Collected data entries
******************************

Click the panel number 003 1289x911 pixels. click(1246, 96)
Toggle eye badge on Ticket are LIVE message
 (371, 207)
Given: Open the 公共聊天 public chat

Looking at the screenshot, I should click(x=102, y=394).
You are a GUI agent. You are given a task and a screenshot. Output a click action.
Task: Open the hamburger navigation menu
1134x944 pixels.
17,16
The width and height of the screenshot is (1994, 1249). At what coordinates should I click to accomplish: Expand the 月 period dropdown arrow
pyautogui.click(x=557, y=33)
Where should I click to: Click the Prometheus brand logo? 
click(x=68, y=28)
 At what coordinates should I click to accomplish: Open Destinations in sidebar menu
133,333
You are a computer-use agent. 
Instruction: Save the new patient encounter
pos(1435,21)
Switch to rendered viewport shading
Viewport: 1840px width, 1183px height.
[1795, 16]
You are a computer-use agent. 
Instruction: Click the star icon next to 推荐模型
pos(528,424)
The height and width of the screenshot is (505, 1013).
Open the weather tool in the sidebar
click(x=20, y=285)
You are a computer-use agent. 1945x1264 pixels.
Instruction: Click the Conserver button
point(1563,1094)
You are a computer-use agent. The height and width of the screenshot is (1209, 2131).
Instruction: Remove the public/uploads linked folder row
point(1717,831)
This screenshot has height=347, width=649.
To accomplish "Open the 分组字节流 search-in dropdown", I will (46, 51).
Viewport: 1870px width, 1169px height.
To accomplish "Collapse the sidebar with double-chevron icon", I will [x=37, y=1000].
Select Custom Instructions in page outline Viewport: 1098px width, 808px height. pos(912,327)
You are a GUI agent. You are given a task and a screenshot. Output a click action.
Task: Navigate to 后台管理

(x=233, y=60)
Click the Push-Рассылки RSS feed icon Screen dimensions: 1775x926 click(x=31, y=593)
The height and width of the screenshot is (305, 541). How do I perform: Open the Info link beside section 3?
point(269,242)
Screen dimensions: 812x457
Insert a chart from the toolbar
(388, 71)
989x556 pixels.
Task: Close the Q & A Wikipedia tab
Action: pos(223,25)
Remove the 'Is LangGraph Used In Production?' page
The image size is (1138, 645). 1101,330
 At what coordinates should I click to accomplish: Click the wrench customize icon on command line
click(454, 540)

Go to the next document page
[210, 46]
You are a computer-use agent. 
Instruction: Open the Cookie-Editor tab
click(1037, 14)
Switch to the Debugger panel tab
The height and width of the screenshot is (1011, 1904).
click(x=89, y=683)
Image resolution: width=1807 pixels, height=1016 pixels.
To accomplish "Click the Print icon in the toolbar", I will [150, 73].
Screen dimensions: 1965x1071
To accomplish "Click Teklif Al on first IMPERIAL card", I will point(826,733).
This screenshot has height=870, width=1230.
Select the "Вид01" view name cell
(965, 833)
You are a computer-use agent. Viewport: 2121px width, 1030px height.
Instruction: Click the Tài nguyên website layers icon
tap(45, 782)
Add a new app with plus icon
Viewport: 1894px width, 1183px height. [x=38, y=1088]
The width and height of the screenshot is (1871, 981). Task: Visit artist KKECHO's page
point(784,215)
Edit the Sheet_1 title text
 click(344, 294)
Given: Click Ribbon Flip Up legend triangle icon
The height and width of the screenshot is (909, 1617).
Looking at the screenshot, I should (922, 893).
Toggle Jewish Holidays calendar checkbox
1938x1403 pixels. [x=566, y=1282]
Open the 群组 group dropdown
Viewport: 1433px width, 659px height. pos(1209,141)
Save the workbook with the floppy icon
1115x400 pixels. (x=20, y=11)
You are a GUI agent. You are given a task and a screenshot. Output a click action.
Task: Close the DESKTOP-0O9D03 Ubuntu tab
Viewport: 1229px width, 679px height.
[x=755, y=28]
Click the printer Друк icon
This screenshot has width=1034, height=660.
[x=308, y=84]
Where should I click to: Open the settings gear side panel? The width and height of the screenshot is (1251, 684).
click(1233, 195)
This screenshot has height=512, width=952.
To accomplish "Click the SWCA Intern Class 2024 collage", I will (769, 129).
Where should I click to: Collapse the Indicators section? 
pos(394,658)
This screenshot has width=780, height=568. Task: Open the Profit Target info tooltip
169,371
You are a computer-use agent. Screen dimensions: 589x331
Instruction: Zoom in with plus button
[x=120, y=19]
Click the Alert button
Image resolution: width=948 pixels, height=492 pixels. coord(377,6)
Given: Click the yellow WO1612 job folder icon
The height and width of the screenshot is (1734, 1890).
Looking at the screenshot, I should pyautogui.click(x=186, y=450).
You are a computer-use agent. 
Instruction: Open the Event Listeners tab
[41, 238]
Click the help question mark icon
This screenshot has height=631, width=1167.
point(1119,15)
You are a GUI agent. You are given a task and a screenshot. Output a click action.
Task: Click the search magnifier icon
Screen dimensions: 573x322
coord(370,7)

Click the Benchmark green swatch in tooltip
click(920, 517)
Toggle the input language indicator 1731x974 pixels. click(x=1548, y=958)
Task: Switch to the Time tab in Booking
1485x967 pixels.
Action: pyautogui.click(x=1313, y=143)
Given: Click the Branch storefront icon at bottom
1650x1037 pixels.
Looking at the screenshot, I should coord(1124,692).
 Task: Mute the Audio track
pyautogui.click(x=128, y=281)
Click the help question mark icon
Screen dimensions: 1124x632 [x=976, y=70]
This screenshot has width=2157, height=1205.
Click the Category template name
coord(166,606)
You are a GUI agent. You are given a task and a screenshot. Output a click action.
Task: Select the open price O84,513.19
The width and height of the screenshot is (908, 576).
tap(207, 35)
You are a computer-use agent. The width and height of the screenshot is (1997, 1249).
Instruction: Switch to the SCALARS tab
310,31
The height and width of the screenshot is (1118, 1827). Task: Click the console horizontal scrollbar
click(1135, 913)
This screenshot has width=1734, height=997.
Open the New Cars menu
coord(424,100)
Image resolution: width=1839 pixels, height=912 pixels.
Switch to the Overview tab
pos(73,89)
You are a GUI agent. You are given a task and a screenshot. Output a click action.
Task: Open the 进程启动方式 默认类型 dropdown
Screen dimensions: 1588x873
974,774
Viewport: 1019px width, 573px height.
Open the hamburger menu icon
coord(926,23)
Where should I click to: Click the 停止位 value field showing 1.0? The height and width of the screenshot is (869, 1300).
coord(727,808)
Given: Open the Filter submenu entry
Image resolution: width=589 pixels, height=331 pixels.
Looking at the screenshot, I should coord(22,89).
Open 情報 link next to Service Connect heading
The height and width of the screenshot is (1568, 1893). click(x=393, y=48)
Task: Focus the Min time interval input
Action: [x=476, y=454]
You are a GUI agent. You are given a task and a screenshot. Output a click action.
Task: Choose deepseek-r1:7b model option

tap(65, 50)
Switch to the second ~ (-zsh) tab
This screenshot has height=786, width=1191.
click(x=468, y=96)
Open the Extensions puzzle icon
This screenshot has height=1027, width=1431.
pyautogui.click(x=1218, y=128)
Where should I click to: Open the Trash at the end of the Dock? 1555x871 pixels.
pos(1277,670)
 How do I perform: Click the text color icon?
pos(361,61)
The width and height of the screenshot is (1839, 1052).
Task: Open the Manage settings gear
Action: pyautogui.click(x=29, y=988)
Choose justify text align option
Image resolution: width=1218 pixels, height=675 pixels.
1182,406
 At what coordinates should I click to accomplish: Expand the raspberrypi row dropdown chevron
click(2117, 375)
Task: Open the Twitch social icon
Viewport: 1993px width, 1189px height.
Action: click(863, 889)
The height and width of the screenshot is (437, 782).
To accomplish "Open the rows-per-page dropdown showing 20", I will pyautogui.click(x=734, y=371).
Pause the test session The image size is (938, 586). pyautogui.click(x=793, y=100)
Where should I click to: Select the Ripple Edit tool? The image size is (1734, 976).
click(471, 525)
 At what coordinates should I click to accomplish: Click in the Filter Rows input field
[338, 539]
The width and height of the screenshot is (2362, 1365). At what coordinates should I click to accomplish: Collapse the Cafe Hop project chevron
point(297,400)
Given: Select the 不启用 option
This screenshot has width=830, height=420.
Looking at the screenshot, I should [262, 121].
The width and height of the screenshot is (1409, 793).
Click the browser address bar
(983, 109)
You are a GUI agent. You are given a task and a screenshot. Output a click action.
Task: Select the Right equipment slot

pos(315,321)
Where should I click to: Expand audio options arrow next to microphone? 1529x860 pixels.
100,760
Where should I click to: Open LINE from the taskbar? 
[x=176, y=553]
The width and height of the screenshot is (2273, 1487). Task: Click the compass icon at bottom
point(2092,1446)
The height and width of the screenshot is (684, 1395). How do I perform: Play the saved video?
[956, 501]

******************************

What lines above contain "search"? Copy them out.

To accomplish "Open the 分组字节流 search-in dropdown", I will (46, 51).
Task: Click the search magnifier icon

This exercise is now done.